It seems post-training quantization works for some model structures and not for others. For example, when I run my code with
model = keras.Sequential([
keras.layers.Flatten(input_shape=(28, 28)),
keras.layers.Dense(128, activation='relu'),
keras.layers.Dense(10)
])
# Train the digit classification model
model.compile(optimizer='adam',
loss=keras.losses.SparseCategoricalCrossentropy(from_logits=True),
metrics=['accuracy'])
model.fit(train_images, train_labels, epochs=2)
and the post-training quantization as
converter = tf.lite.TFLiteConverter.from_keras_model(model)
# This enables quantization
converter.optimizations = [tf.lite.Optimize.DEFAULT]
converter.target_spec.supported_types = [tf.int8]
# This ensures that if any ops can't be quantized, the converter throws an error
converter.target_spec.supported_ops = [tf.lite.OpsSet.TFLITE_BUILTINS_INT8]
# These set the input and output tensors to uint8 (added in r2.3)
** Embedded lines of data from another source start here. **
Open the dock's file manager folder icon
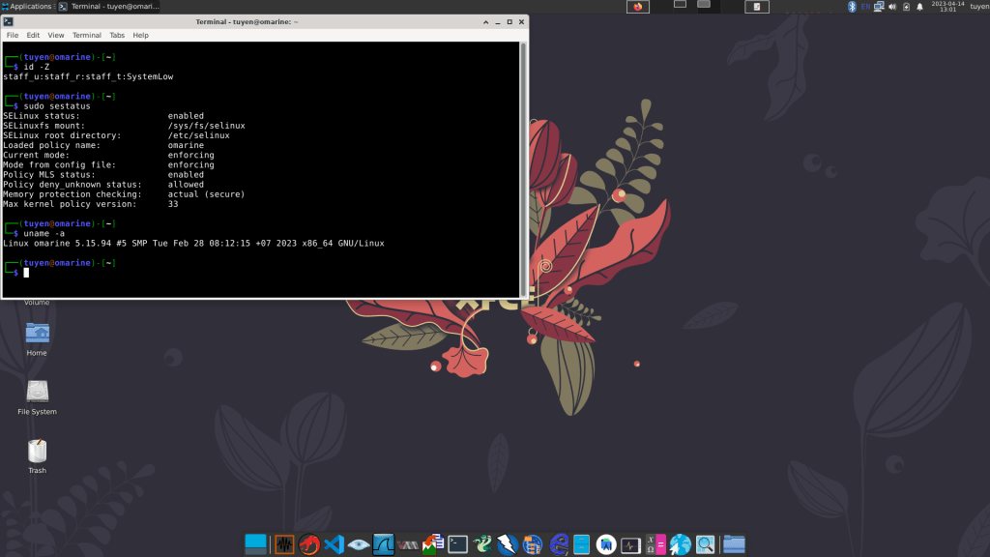Screen dimensions: 990x557 [734, 544]
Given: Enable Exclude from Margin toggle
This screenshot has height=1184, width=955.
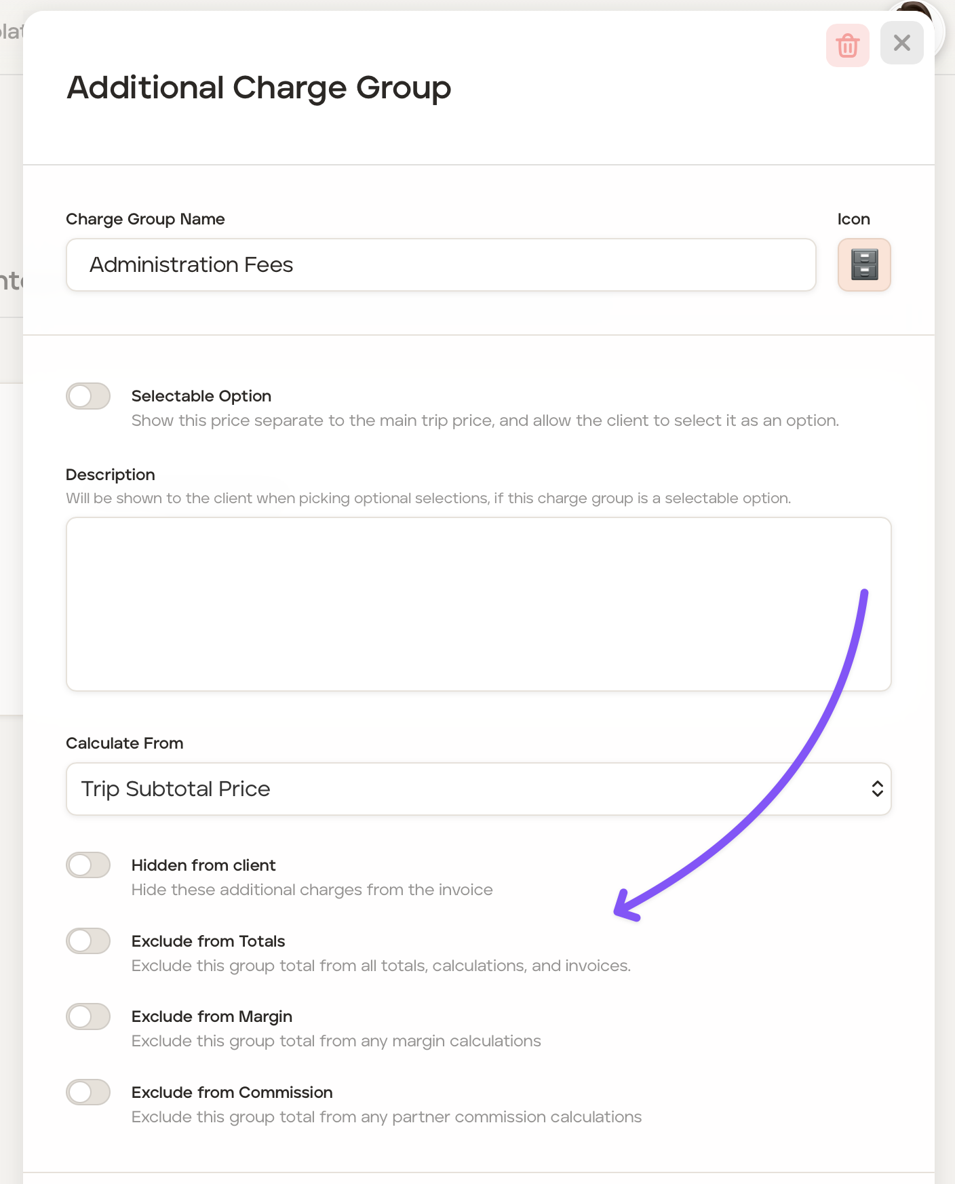Looking at the screenshot, I should click(x=88, y=1017).
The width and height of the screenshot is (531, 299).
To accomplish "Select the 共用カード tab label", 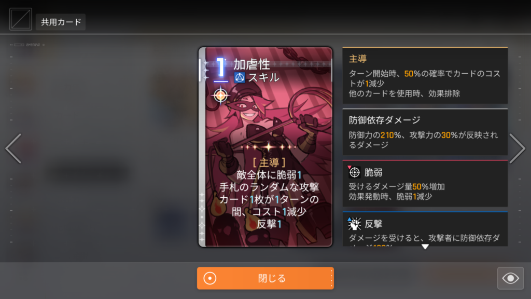I will [x=61, y=22].
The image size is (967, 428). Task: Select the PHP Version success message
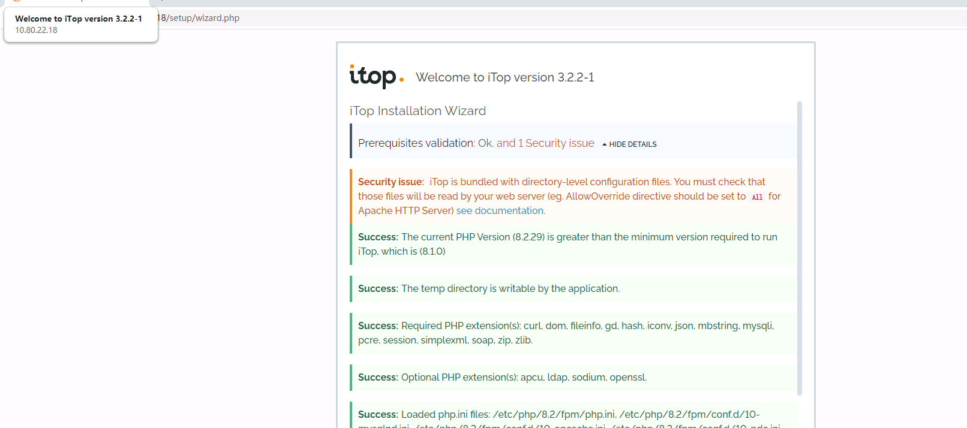(567, 244)
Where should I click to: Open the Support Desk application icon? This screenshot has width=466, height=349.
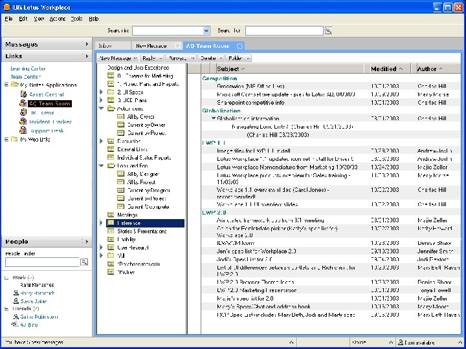click(x=23, y=131)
converter.inference_input_type = tf.uint8
converter.inference_output_type = tf.uint8
# And this sets the representative dataset so we can quantize the activations
converter.representative_dataset = representative_data_gen
tflite_model = converter.convert()
with open('my_mnist_quant.tflite', 'wb') as f:
f.write(tflite_model)
the ! edgetpu_compiler my_mnist_quant.tflite
command works perfectly fine and creates a tflite model that has comparable performance to the one I trained on the server.
However, when I changed the model to
model = keras.Sequential([
keras.layers.InputLayer(input_shape=(28, 28)),
keras.layers.Reshape(target_shape=(28, 28, 1)),
keras.layers.Conv2D(64, kernel_size=3, activation='relu', input_shape=(28,28,1)),
keras.layers.Flatten(),
keras.layers.Dense(10, activation='softmax')
])
all I did was add a convolutional layer and some reshaping layers to my model. However, when I ran quantization with this model, everything ran fine until I tried to compile it with the edgetpu_compiler. In this case, the edgetpu_compiler complains and says that my model was not quantized, even though I ran the same exact code as the first model.
Can anyone explain to me why this sort of error occurs? Can a model not be quantized when it is a different structure?
If you are using tf-nightly or a newer version, the MLIR converter may be on, which isn't supported by the compiler yet. This may causes some weird error, if you try turning that off by adding:
converter.experimental_new_converter = False
that may just be the cause of your issue!